Confusing Continuity
Is this part of continuity? Yes! Surprisingly. There was some confusion when Agents of Atlas came out decades later. A character in that series named Venus was later revealed to be a siren and not the real Aphrodite (aka Venus) and for a while it threw everything from this Venus series into question. Official Handbook of the Marvel Universe A-Z #12 features profiles for both Venuses, the Greek goddess Aphrodite and the siren that served with the Agents of Atlas. It clarifies that the stories in Venus all are the exploits of the Greek goddess who later gave up on the mortal world when she began watching her friends growing older and left, that’s when the siren showed up posing as her thereafter. That same profile explains away why, at the start of the series, Venus and the other Olympian gods live on the planet Venus and why she is in charge instead of Zeus and why her powers are so inconsistent in this series. (In short order those explanations are: To distance themselves from humans, because Zeus was taking a powder, and because Zeus cast a spell to limit their powers on Earth)
Another confusing bit of continuity is the inclusion of Loki and Thor in this series. Official Handbooks of the Marvel Universe A-Z #6 and 12 cite that these Venus issues were the first appearances of Thor and Loki. This was supported by later handbook entries until Guidebook to the Marvel Cinematic Universe: Thor was published. Wait, what? Let me explain. The MCU Guidebooks had sections for each character profile that compares the characters in the movies to their comic book version. It also lists the first appearances of the comic characters. By this point, Marvel stopped listing the Venus issues as the first appearances opting for the more contemporary Journey into Mystery appearances as their first appearances. You can get a sort of explanation from one of the guys who helped write the MCU Guidebooks here.

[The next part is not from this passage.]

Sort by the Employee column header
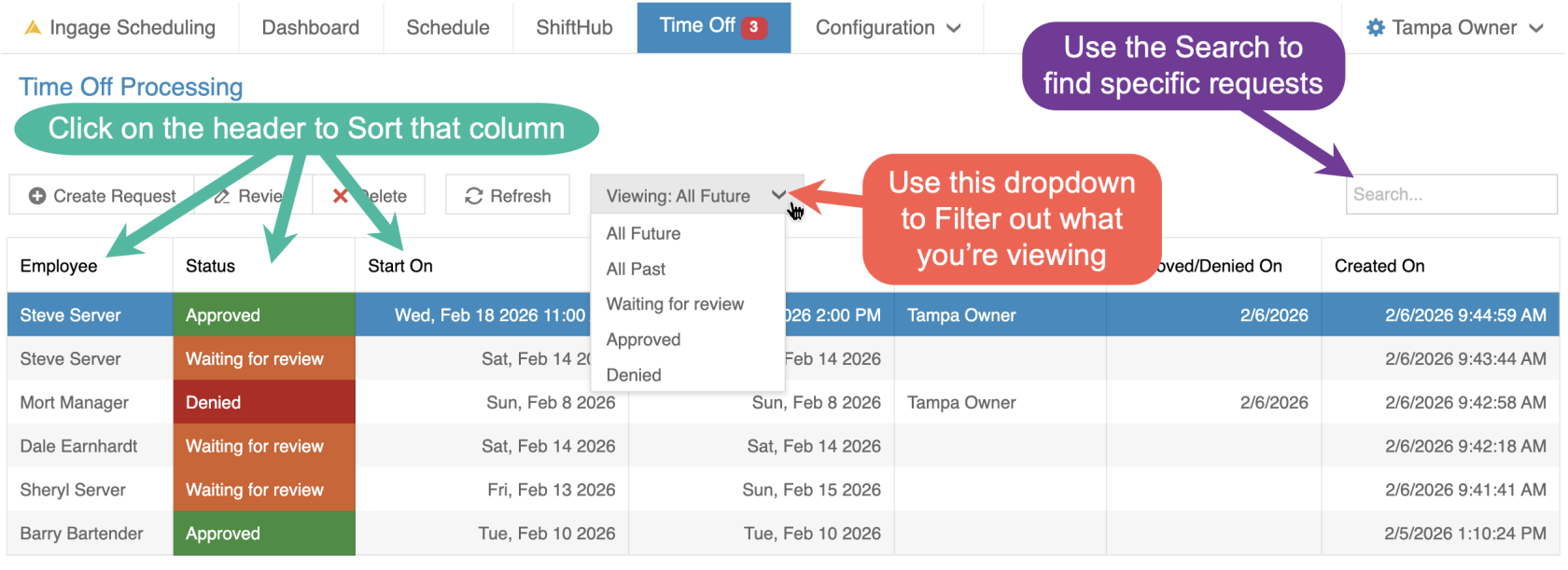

The writer said he couldn’t say why but the change was intentional. If I were to read between the lines, I’m thinking it is for legal reasons. Marvel just got out of a lengthy legal battle with the Kirby estate and that probably has something to do with it. But that’s purely speculation on my part.
Still, this series is the first appearance of a whole lot of Olympian gods and that is confirmed as the first appearances of these characters.
Character Legacy
Venus has been seen sporadically decades later. making her first appearance in the Marvel age in Sub-Mariner #57. She also made occasional appearances in issues of the Champions, Thor, Avengers, and, more recently Incredible Hercules.
Index Scope
As usual this index will be omitting the generic romance and text stories. I am also skipping the Hedy Devine stories. Hedy is part of Marvel continuity, I just have other more important things to write about than a fashion comic form the late 40s/early 50s, reading all these Venus comics was painful enough.